The following article, Artificial Kidney That Frees Patients From Dialysis Close To Completion, was first published on Flag And Cross.
An artificial kidney that frees sufferers from dialysis took a step closer after scientists developed an implantable bioreactor that mimics the organ’s functions.
The device, which has so far been implanted in pigs, didn’t trigger the animal’s immune system – a major stumbling block for transplants.
It could end dialysis, which severely disrupts quality of life and also the harsh immunity-suppressing drugs if a patient is lucky enough to get a transplant.
At present more than 30,000 people in the UK receive regular dialysis, where their blood is filtered by a machine. This keeps them alive until a transplant organ becomes available.
Approximately 2 in 1,000 Americans are living with end-stage kidney disease (ESKD)—kidney failure that is treated with a kidney transplant or dialysis, according to the NIH.
For the first time, researchers at the University of California San Francisco (UCSF) have managed to house kidney cells in an implantable device called a bioreactor.
The cells mimic kidney function, working in the background like a pacemaker does for the heart, with no sign of triggering an immune system attack.

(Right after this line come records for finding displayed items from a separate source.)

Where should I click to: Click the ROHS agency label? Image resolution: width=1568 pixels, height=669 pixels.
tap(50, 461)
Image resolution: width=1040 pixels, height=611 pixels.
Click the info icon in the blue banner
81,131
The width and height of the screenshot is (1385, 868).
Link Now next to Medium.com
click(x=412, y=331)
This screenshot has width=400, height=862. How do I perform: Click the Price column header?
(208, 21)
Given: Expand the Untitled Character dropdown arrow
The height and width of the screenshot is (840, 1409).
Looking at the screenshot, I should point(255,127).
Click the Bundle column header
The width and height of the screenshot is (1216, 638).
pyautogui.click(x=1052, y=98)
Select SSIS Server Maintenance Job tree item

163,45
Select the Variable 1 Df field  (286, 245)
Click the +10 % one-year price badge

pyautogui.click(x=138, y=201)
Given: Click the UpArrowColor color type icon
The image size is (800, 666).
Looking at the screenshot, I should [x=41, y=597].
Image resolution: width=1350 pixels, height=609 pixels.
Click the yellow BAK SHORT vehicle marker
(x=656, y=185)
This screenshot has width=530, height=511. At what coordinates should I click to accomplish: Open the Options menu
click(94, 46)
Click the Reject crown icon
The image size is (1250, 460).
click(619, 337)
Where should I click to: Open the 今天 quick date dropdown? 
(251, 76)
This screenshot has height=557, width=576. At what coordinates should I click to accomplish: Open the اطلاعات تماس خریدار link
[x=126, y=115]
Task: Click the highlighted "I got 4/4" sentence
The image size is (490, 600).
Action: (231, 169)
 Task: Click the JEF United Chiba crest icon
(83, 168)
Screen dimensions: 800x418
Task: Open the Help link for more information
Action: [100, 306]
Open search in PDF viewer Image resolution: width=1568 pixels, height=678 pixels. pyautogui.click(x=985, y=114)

The Kidney Project at UCFS has now proved the device can work.
The next step is to fill the bioreactor with different kidney cells that can mimic all the functions such as balancing the body’s fluids and releasing hormones to regulate blood pressure.
When they can pair it with a device to filter waste from the blood, then an artificial kidney will be born.
Dr. Shuvo Roy, a bioengineering professor at the UCSF School of Pharmacy, said: “We are focused on safely replicating the key functions of a kidney.
“The bioartificial kidney will make treatment for kidney disease more effective and also much more tolerable and comfortable.”
Prof Roy added: “We needed to prove that a functional bioreactor will not require immunosuppressant drugs, and we did.
“We had no complications and can now iterate up, reaching for the whole panel of kidney functions at the human scale.”
The aim of the study, published in the journal Nature Communications, is to produce a human-scale device to improve on dialysis.
The team engineered the bioreactor to connect directly to blood vessels and veins, allowing the passage of nutrients and oxygen, much like a transplanted kidney would.
Silicon membranes keep the kidney cells inside the bioreactor safe from attack by the recipient’s immune cells.
They used a type of kidney cell called a proximal tubule cell, which regulates water, as a test case, tracking the kidney cells and the recipient animals for seven days after transplantation and both did well.
The next step will be month-long trials, first in animals and eventually in humans.